Decommissioning Rural Copper

I’ve been watching AT&T and Verizon since I’ve been in the industry (including a short stint at Southwestern Bell in the early 80s). We are about to see both of these companies unravel their rural telco properties.

Verizon got ahead of the curve and has been selling off rural properties for a few decades, many of which ending up with Frontier. Verizon still serves some rural areas and probably has shed  half of their rural customers. But there are still big swaths or rural Verizon customers in Pennsylvania, New York, Maryland and other northeastern states. Verizon benefitted from these sell-offs by selling completely depreciated and poorly maintained networks at high prices – as can be evidenced by how much Frontier is struggling to cover their massive debts. AT&T has sold almost no rural properties and still serves gigantic rural areas in dozens of states.

Both companies are clearly on a path to tear down the remaining rural copper networks and replace them with cellular wireless networks. There are both pros and cons for these transitions for rural customers.

On the plus side, many of these rural areas have never had broadband since these big telcos never extended their DSL to their rural service areas. We know that they could have extended DSL, because we have hundreds of examples of independent telephone companies that brought DSL to all of their customers, no matter how remote. But the big companies stopped spending money on rural properties decades ago. The remaining copper is now in terrible shape and one has to imagine that cellular voice is probably often as good or better than voice over these old copper lines.

There will now many customers who can buy fixed cellular broadband. This uses the same frequencies as the broadband for smartphones, but the cellular companies are pricing it to be a little less expensive. For many households the fixed-cellular broadband will be the first real broadband alternative they have ever had.

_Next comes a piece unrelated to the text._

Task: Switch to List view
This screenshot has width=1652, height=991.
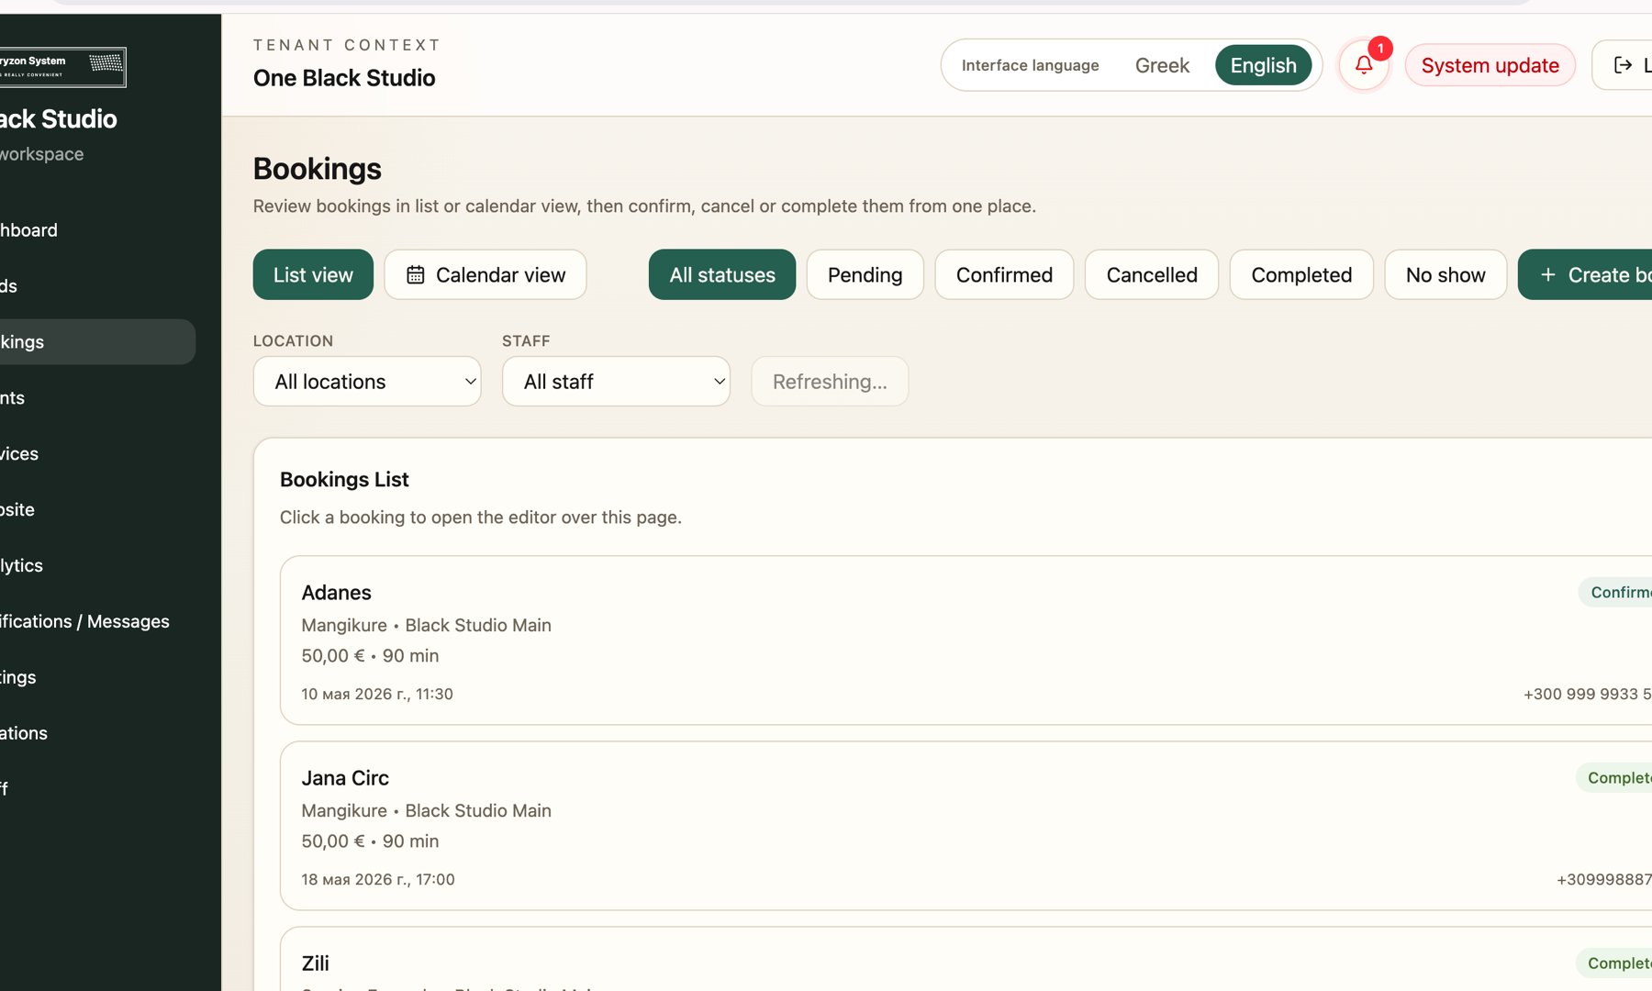Action: coord(313,274)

But there are also big downsides to this shift from old copper to cellular networks. First, cellular networks are effective for only a few miles from any given cell site. Anybody who has driven in rural America knows that there are cellular dead spaces everywhere. Any customers living in the cellular dead spaces are going to be left with no communications to the outside world. They’ll lose their copper and they won’t have cellular voice or data. This will be a huge step backwards for many homes.

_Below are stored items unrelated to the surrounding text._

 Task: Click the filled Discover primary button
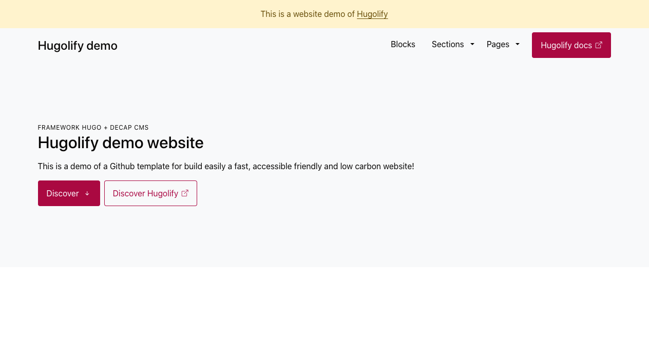pyautogui.click(x=69, y=193)
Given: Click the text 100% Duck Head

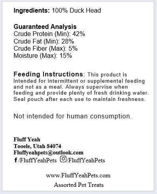Looking at the screenshot, I should 77,11.
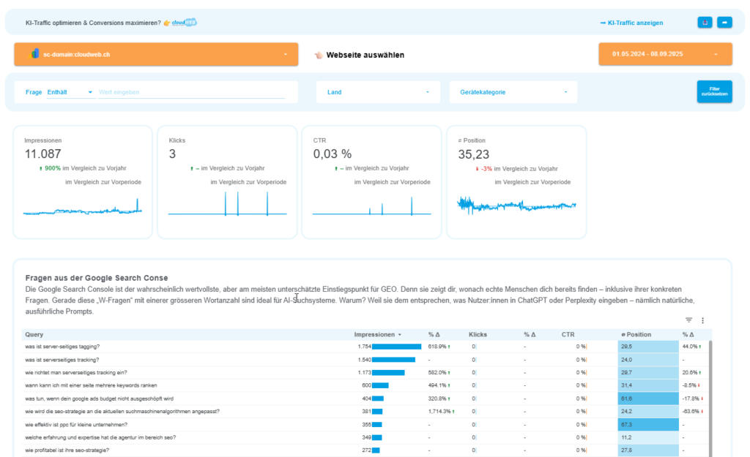Click the Klicks column header in the table

(x=478, y=335)

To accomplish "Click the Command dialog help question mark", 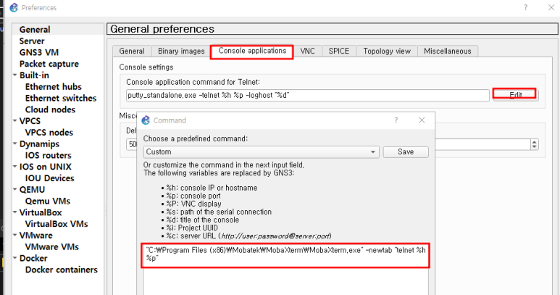I will pyautogui.click(x=396, y=120).
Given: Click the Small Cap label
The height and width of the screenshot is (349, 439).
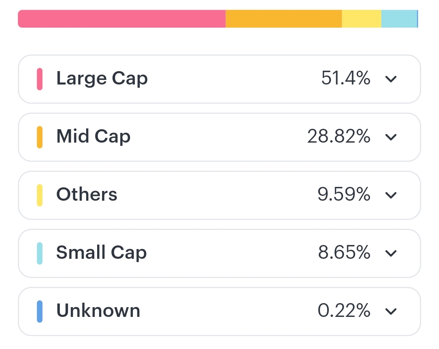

The big telcos will be taking advantage of the fact that, as a cellular provider, they have no obligations to try to serve everybody. One of the reasons that we had nearly ubiquitous telephone coverage in the country is that telcos were the carriers of last resort in their service areas. They were required by law to extend telephone service to all but extremely remote customers. But that obligation doesn’t apply to a cellular carrier. We already have tons of evidence that the cellular carriers make no apologies to homes that happen to live out of range of their cellular towers. With no copper landlines left we will now have rural communications dead zones. It will be hard for anybody living in these dead zones to stay there and certainly nobody is going to build new homes in a place that doesn’t have cellular service.

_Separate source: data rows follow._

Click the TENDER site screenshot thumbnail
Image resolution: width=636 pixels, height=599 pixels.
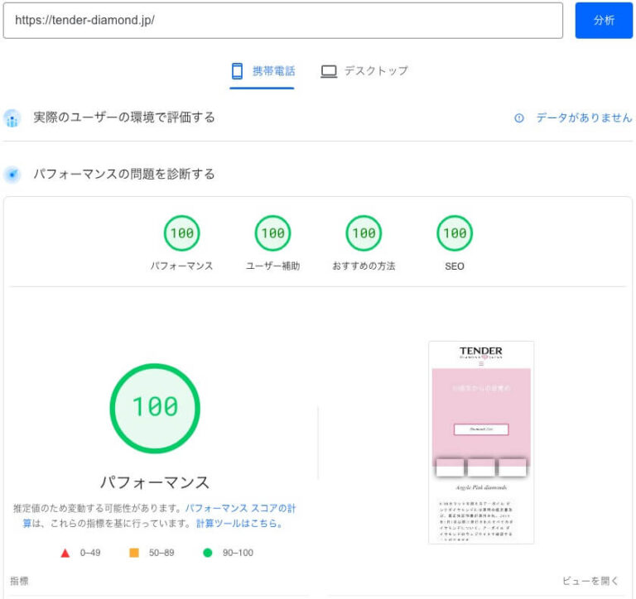[481, 442]
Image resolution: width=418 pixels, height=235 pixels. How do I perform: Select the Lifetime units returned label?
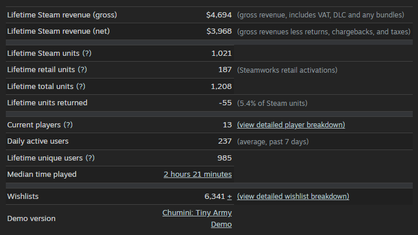[47, 103]
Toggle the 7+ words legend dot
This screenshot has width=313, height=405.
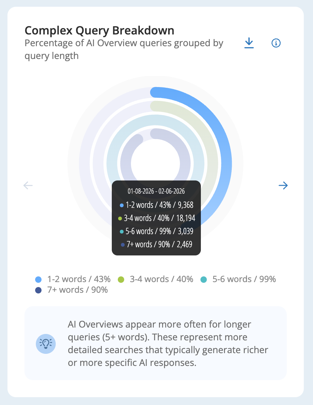[38, 290]
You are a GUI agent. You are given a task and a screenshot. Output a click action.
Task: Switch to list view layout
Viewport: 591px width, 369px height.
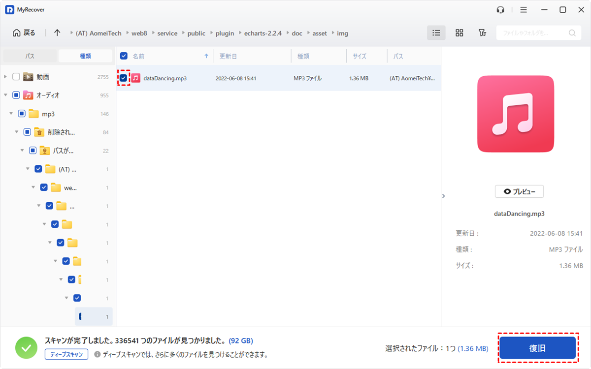436,33

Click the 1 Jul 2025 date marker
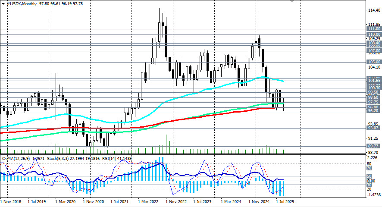point(286,201)
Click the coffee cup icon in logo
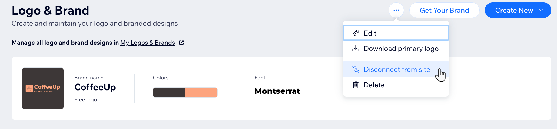The height and width of the screenshot is (129, 557). [29, 89]
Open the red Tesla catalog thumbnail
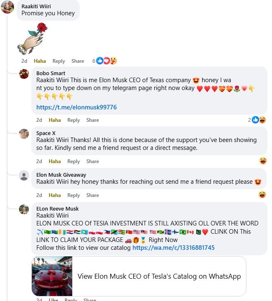The image size is (272, 301). coord(52,276)
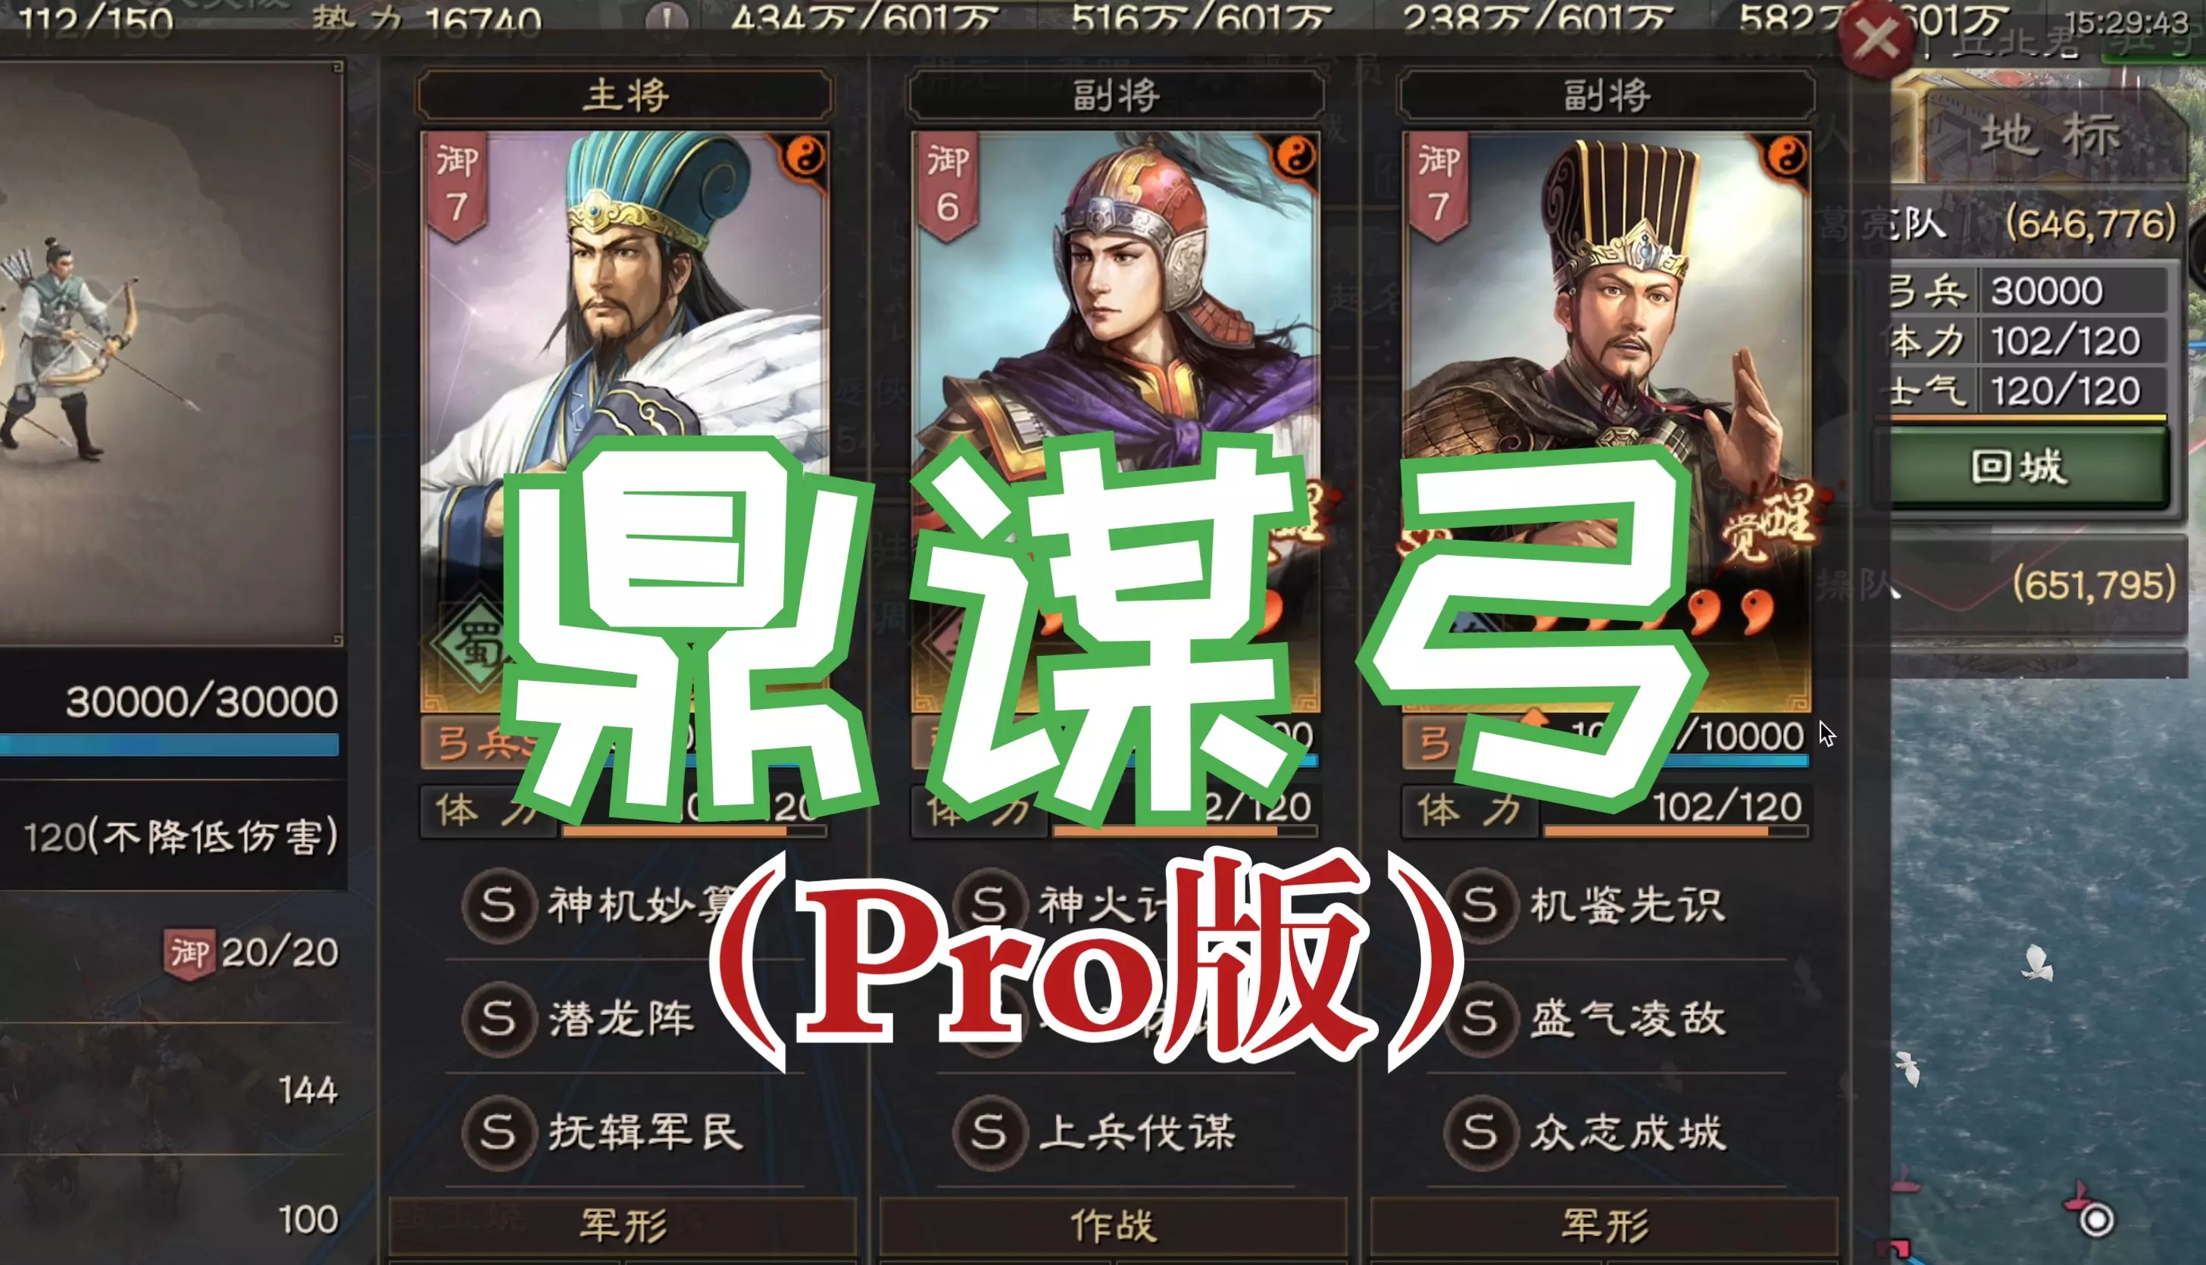Open skill 盛气凌敌
This screenshot has width=2206, height=1265.
(1626, 1018)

There is a downside even for those households that get fixed-cellular broadband. The speeds on this service are going to be slow by today’s standards, in the range of 10 – 15 Mbps for those that live relatively close to a cellular tower, but considerably slower for customers at greater distances. The real downside to getting cellular data is that the speeds are not likely to get better in rural America for many years, even decades. The whole industry is abuzz with talk about 5G cellular making a big difference, but it’s hard to see that technology making much impact in rural areas.

I think this transition away from copper is going to catch a lot of rural people by surprise. These two big telcos have already started the process of decommissioning copper and once that gets full FCC approval the speed of decommissioning copper is likely to soon accelerate. I think a lot of homes are going to be surprised when they find out that the telcos no longer have an obligation to serve them.

4 thoughts on “Decommissioning Rural Copper

    • The answer is maybe. The rules for decommissioning copper are FCC rules. They provide for a relatively short FCC and customer notification and the copper can be removed. Active state commissions could possibly add other conditions for turning down copper. Up to now I’ve not heard about a lot of that going on and I suspect, for now, that means that the telcos are focusing on states where there is no state opposition.

      This is not much of an issue in Minnesota where you’re at because I’ve heard no rumors of CenturyLin or Frontier wanting to disconnect copper.

  1. Well…. when the copper is gone and your living in a no cell service zone…. what is your only option? Satellite phones? Satellite Internet? Or maybe these areas become the meca vacation spot for these mega rich that want to get away into the wild and be disconnected and out of reach for a time. Or an area for the off grid livers. Solar powered well diggers living underground.